(Pixel coordinate grounding data)

----------------

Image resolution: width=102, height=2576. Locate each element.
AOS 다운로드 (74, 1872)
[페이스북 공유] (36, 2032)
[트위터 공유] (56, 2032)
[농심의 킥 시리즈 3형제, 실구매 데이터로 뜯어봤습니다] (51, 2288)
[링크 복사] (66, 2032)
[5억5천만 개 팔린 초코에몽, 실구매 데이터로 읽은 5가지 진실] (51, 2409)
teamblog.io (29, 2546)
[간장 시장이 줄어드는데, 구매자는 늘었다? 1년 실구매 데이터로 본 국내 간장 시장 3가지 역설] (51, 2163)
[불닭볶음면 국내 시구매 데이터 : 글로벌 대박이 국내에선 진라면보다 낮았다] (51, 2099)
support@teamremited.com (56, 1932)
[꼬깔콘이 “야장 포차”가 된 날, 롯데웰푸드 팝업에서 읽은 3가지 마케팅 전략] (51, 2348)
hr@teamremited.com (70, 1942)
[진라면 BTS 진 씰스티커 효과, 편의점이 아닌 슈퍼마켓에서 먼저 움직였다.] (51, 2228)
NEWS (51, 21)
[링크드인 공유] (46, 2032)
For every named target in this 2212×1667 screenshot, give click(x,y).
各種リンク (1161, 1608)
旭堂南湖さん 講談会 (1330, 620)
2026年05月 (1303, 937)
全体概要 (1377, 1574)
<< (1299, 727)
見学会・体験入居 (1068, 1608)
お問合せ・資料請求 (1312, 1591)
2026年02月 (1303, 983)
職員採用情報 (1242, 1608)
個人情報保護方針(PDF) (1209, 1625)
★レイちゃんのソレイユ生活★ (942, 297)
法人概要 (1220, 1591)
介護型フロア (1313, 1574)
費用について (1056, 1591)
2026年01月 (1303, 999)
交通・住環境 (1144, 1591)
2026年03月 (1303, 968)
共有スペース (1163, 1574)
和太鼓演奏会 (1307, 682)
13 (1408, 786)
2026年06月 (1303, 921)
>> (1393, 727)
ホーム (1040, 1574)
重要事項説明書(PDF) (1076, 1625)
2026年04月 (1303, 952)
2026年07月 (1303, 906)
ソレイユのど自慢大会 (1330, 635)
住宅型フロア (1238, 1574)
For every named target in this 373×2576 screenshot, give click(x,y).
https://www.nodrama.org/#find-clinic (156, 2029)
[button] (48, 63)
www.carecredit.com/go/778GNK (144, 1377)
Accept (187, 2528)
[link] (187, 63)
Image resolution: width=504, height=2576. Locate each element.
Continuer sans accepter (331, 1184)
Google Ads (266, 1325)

----------------

● YOUR OBJECTIVE: Your task is to find every line above containing the word "teamremited" and copy it.

● FINISHED EXERCISE:
support@teamremited.com (56, 1932)
hr@teamremited.com (70, 1942)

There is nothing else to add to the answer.